2022/11/15
私の台所
私たちに設計のご相談があると、 台所や洗面所の家具は設計させてほしいことをお話しします。理由は、システムキッチンなどを導入するとその場がショールームのようで他の空間とは異質な雰囲気になってしまうからです。
台所はオープンなとき、個室になるとき、 家ごとに作り方が変わります。それは、周囲の環境や使い手の好みや様々な理由からですが、他の部屋の仕上と合わせたり、コントラストを付けたりと考えながら、その家らしい味になっていくと考えています。特に建具と家具の面材を合わせると、建築全体をまとまりのある表情につくり込むことができます。そのために建具と同じ材を家具屋さんにも使ってもらったり(その逆だったり)します。ここに、他から持ち込まれる「塊」があると居心地の悪いものになってしまうのです。

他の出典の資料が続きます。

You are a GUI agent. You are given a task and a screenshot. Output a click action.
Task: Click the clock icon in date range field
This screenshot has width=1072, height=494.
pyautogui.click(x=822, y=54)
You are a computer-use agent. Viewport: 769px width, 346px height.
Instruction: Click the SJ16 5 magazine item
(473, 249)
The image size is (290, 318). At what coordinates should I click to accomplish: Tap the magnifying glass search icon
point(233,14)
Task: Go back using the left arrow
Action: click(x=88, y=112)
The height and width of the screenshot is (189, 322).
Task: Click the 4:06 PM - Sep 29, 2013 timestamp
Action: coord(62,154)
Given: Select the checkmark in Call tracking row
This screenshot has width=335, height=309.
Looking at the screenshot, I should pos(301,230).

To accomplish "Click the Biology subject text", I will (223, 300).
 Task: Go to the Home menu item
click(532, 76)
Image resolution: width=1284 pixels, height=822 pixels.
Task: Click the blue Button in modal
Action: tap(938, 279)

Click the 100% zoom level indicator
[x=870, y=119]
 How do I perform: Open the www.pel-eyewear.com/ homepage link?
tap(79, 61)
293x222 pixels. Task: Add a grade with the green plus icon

実は、住宅の設計を長く続けてきたのは、台所や洗面所などの設えを考えることが面白かったとも言えます。自分自身 食べること、 料理することが好きだし、家具の使い勝手が良いと得した気分になったからだと思っています。
私が設計事務所で働き始めたころは、台所を設計する事務所は少なくてキッチンメーカーを選定することが「設計」の手順だったと思います。
そんな中、学生のころアルバイトしていた吉村順三設計事務所のスタッフキッチンを見て、気持ちが落ち着いたのを覚えています。それは、 空間に合った大きさ、カウンターの材質や扉の引手に至るまで、その場にふさわしく「行き過ぎない」印象がありました。何気なく、さりげなく隅々まで手を抜かず、できていることを目の当たりにしました。 高級車を買うような輸入キッチンはちょうどこの頃台頭し始めました。
その後レミングハウスに入社し、大久保事務所の台所に手を加えたのを初めに、台所設計も始まりました。最初の現場では、換気扇フードを設計したものの穴あけすることを書いておらず(現場に品物が入るまで気づかなかった)慌てたことを覚えています。
中富の家(自邸)でようやく自分の台所を持てることになりましたが、すでにコロナ、ウッドショック、ウクライナ戦争と続き、長く使ってきたタモ材が使えず(今までの1.5倍~になった)その時に手に入ったナラ材を使いました。
手元が隠れるセミオープンタイプの台所です。ちょっと違っているのは端が平たくなっていること。ここでパンをこねたり、配膳したりします。
次回は収納の中身、食器棚についてご紹介したいと思います。